Egonol gentiobioside and egonol gentiotrioside from Styrax perkinsiae promote the biosynthesis of estrogen by aromatase.

Estrogen deficiency is associated with a variety of diseases, including osteoporosis, atherosclerosis, and Alzheimer's disease. Aromatase cytochrome P450 is the only enzyme in vertebrates known to catalyze the biosynthesis of estrogens from androgens. Inhibitors of aromatase have been developed for the treatment of estrogen-dependent breast cancer. However, small molecular agonists of aromatase, which would be useful to locally promote estrogen biosynthesis for the prevention of estrogen deficiency-induced diseases, are rarely reported. In this study, we established a nonradioactive assay for measuring aromatase activity by using human ovarian granulosa KGN cells and identified two estrogen biosynthesis-promoting compounds, egonol gentiobioside and egonol gentiotrioside from Styrax perkinsiae.

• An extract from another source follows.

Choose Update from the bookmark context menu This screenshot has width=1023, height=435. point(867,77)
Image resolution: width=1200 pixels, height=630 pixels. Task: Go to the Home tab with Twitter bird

The compounds also promoted estrogen biosynthesis in 3T3-L1 preadipocyte cells. Further study showed that neither compound affected the transcriptional and translational expression of aromatase in KGN cells, but that both significantly promoted the in vitro enzyme activity of recombinant expressed aromatase. Egonol gentiotrioside was also found to increase the serum estrogen level in ovariectomized rats. These results suggest that these two compounds may promote estrogen biosynthesis through the allosterical regulation of aromatase activity. Egonol gentiobioside and egonol gentiotrioside are, therefore, valuable targets for structural modification and warrant further investigation for their potential as novel pharmaceutical tools for the prevention of estrogen deficiency-induced diseases.